— Source data —
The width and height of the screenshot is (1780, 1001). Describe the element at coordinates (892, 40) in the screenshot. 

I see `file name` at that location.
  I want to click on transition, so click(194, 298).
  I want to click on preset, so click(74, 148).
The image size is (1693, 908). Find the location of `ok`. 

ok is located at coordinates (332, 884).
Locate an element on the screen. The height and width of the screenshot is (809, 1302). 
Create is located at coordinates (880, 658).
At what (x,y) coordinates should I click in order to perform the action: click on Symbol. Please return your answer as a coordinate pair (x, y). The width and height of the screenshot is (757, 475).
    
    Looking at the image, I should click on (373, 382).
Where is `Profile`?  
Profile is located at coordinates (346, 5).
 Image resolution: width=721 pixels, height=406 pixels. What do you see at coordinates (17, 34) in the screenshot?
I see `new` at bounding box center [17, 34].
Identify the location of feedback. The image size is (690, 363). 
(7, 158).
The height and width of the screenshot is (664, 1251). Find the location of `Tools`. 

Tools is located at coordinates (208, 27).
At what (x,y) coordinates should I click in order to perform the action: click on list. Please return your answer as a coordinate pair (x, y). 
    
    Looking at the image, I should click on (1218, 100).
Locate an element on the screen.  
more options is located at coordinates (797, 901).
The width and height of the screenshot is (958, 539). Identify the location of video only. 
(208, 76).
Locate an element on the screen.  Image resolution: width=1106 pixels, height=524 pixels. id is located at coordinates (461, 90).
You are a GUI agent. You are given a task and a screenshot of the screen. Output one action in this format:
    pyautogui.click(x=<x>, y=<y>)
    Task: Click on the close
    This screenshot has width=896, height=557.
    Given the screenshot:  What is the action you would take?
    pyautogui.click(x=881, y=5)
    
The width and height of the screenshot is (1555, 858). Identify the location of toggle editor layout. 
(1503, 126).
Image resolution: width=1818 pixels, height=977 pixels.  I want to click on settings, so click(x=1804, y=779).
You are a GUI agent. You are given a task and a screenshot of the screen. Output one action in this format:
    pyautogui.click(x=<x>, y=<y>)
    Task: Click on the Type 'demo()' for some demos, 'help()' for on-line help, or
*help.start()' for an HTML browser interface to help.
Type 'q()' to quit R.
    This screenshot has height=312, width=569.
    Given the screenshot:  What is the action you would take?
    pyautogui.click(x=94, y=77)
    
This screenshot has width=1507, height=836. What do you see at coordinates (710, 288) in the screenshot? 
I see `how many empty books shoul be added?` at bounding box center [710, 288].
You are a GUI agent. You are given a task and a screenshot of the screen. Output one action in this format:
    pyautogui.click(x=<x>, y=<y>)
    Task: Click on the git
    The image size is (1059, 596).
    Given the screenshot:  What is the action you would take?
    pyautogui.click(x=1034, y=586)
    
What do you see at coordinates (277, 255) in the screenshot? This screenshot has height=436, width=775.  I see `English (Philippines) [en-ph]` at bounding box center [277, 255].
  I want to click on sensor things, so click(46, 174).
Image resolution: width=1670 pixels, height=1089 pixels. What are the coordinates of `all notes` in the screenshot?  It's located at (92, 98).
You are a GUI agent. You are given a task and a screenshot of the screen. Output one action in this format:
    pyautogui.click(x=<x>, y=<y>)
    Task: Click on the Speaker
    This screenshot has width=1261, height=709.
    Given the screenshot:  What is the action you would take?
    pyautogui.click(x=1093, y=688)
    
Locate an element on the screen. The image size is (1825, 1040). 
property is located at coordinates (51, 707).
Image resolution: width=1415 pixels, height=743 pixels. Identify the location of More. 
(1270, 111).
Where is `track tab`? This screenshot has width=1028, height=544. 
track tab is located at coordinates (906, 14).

— Stated goal —
Copy the material above word for word.

— Reply to the exercise —
The width and height of the screenshot is (1780, 1001). Describe the element at coordinates (892, 40) in the screenshot. 

I see `file name` at that location.
  I want to click on transition, so click(194, 298).
  I want to click on preset, so click(74, 148).
The image size is (1693, 908). Find the location of `ok`. 

ok is located at coordinates (332, 884).
Locate an element on the screen. The height and width of the screenshot is (809, 1302). 
Create is located at coordinates (880, 658).
At what (x,y) coordinates should I click in order to perform the action: click on Symbol. Please return your answer as a coordinate pair (x, y). The width and height of the screenshot is (757, 475).
    
    Looking at the image, I should click on (373, 382).
Where is `Profile`?  
Profile is located at coordinates (346, 5).
 Image resolution: width=721 pixels, height=406 pixels. What do you see at coordinates (17, 34) in the screenshot?
I see `new` at bounding box center [17, 34].
Identify the location of feedback. The image size is (690, 363). 
(7, 158).
The height and width of the screenshot is (664, 1251). Find the location of `Tools`. 

Tools is located at coordinates (208, 27).
At what (x,y) coordinates should I click in order to perform the action: click on list. Please return your answer as a coordinate pair (x, y). 
    
    Looking at the image, I should click on (1218, 100).
Locate an element on the screen.  
more options is located at coordinates (797, 901).
The width and height of the screenshot is (958, 539). Identify the location of video only. 
(208, 76).
Locate an element on the screen.  Image resolution: width=1106 pixels, height=524 pixels. id is located at coordinates (461, 90).
You are a GUI agent. You are given a task and a screenshot of the screen. Output one action in this format:
    pyautogui.click(x=<x>, y=<y>)
    Task: Click on the close
    This screenshot has width=896, height=557.
    Given the screenshot:  What is the action you would take?
    pyautogui.click(x=881, y=5)
    
The width and height of the screenshot is (1555, 858). Identify the location of toggle editor layout. 
(1503, 126).
Image resolution: width=1818 pixels, height=977 pixels.  I want to click on settings, so click(x=1804, y=779).
You are a GUI agent. You are given a task and a screenshot of the screen. Output one action in this format:
    pyautogui.click(x=<x>, y=<y>)
    Task: Click on the Type 'demo()' for some demos, 'help()' for on-line help, or
*help.start()' for an HTML browser interface to help.
Type 'q()' to quit R.
    This screenshot has height=312, width=569.
    Given the screenshot:  What is the action you would take?
    pyautogui.click(x=94, y=77)
    
This screenshot has width=1507, height=836. What do you see at coordinates (710, 288) in the screenshot? 
I see `how many empty books shoul be added?` at bounding box center [710, 288].
You are a GUI agent. You are given a task and a screenshot of the screen. Output one action in this format:
    pyautogui.click(x=<x>, y=<y>)
    Task: Click on the git
    The image size is (1059, 596).
    Given the screenshot:  What is the action you would take?
    pyautogui.click(x=1034, y=586)
    
What do you see at coordinates (277, 255) in the screenshot? This screenshot has height=436, width=775.  I see `English (Philippines) [en-ph]` at bounding box center [277, 255].
  I want to click on sensor things, so click(46, 174).
Image resolution: width=1670 pixels, height=1089 pixels. What are the coordinates of `all notes` in the screenshot?  It's located at (92, 98).
You are a GUI agent. You are given a task and a screenshot of the screen. Output one action in this format:
    pyautogui.click(x=<x>, y=<y>)
    Task: Click on the Speaker
    This screenshot has width=1261, height=709.
    Given the screenshot:  What is the action you would take?
    pyautogui.click(x=1093, y=688)
    
Locate an element on the screen. The image size is (1825, 1040). 
property is located at coordinates (51, 707).
Image resolution: width=1415 pixels, height=743 pixels. Identify the location of More. 
(1270, 111).
Where is `track tab`? This screenshot has width=1028, height=544. 
track tab is located at coordinates (906, 14).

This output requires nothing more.